Actually, regarding her swipe at "socialist nations": I'm not trying to claim insider knowledge, exactly, but I do have a good friend who lives in Denmark, one of those demi-socialist nations that has legalized (but limited) registered partnerships. So she has piped some info my way about the state of marriage there.

According to the statistics she found, marriage in Denmark steadily dropped from the 1950s to the 1980s; right before the legalization of registered partnerships, the rate of marriage began to pick up, and are currently at their highest rate since the 1970s. (The same is true of every single nation that has legalized partnerships/civil unions--their straight-marriage rates actually rose after the legalization of some sort of rights for gays.)

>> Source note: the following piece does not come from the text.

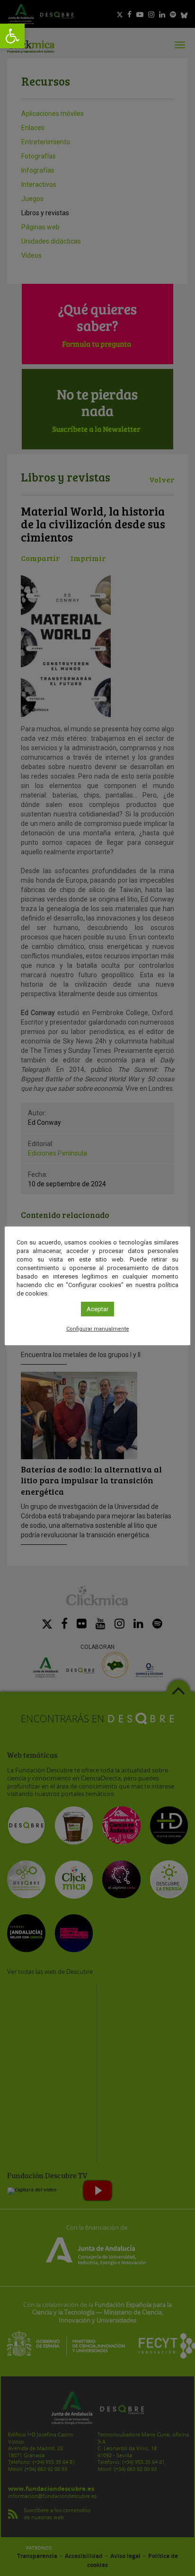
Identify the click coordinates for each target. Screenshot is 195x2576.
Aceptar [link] (97, 1309)
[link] (12, 36)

The "fallout" Dexter seems to refer to isn't regarding marriage at all, but children being born out of wedlock, which she erronously tries to link to the existence of registered partnerships. In other words, the government helps to pay for the health care of women giving birth out of wedlock. Not only does that not have to do with registered partnerships, it doesn't have to do with marriage--it's kind of part and parcel of universal heath care. They're not paying extremely-high taxes for nothing, after all.

Besides, every socialist nation that has legalized civil unions/partnerships has also seen another trend: people cohabit until they have a child, at which point, they marry. That's why the rate of "first birth out of wedlock" appears to be so high; other rates of births out of wedlock are far lower, because subsequent siblings have married mommies and daddies.

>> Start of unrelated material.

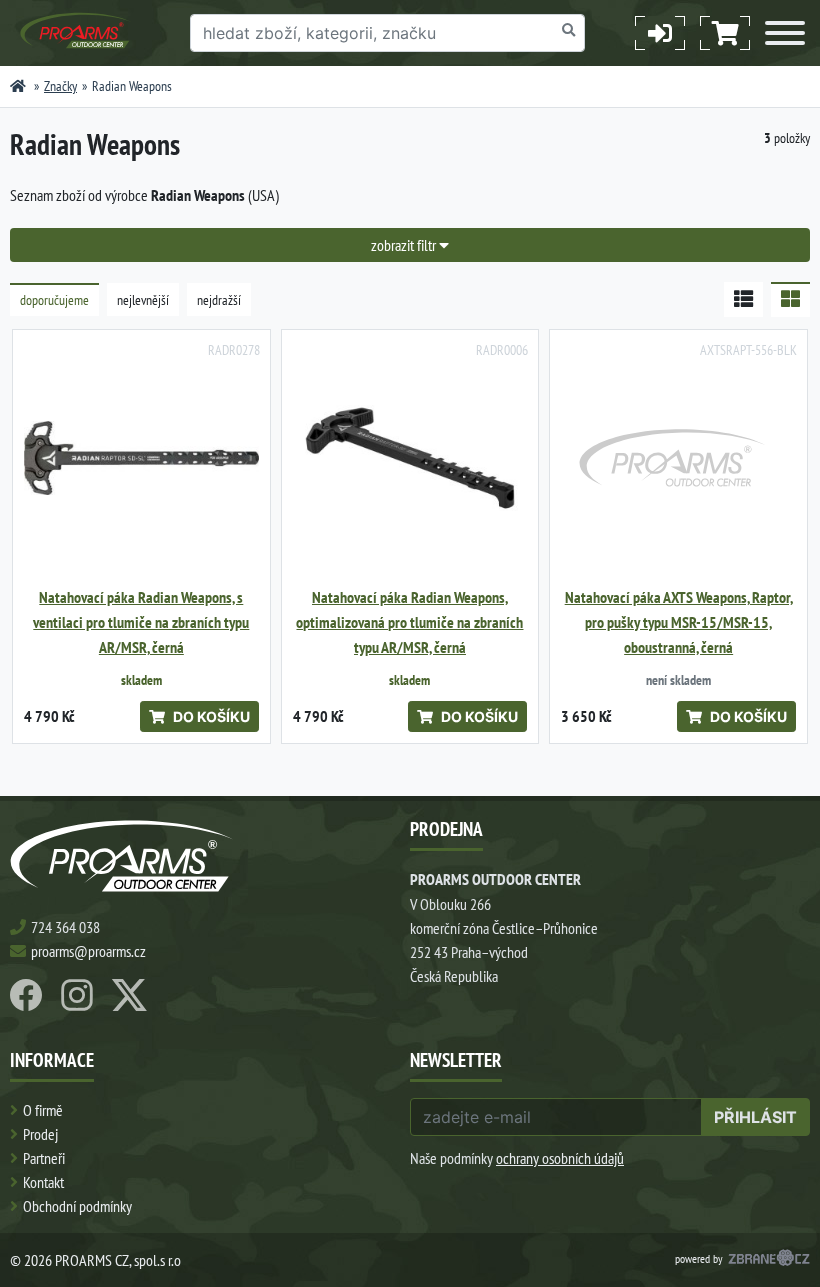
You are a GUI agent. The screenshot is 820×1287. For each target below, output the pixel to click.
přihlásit (755, 1117)
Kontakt (43, 1182)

Posted by: Katter | Mar 16, 2007 3:17:47 PM

Well said Katter - I used to live in Norway and I never heard anyone mention a single negative effect of "Partnerships". It was just such a non-issue for them - like it should be here.

The biggest thing I take issue with from Penna's article is her assertion that "National policy should be informed by the evidence -- buttressed by countless studies -- showing children do best physically, emotionally and educationally when living with both biological parents."

Yes, policy should be based on informed evidence but, what are these "countless" studies that she is talking about? The limited studies that exist show children fair just as well in a same-sex headed household as in an opposite-sex one.

In fact, I really can't understand why she is advocating basing policy on evidence as this would tend to undermine every argument "pro-fams" construct against marriage equality. Evidence or "Reality", as I like to call it, is really not their friend.

Posted by: GayMormonBoy | Mar 17, 2007 1:05:02 PM

"But why are "atypical" simply because we exist in lesser numbers than our heterosexual friends?"

I think you answered your own question within the question itself.

Posted by: Chet Lemon | Aug 17, 2007 11:23:28 AM

Lesser numbers do not indicate lesser a claim to humanity. Our existences are 'typical for society. We have always and will always be part of the spectrum.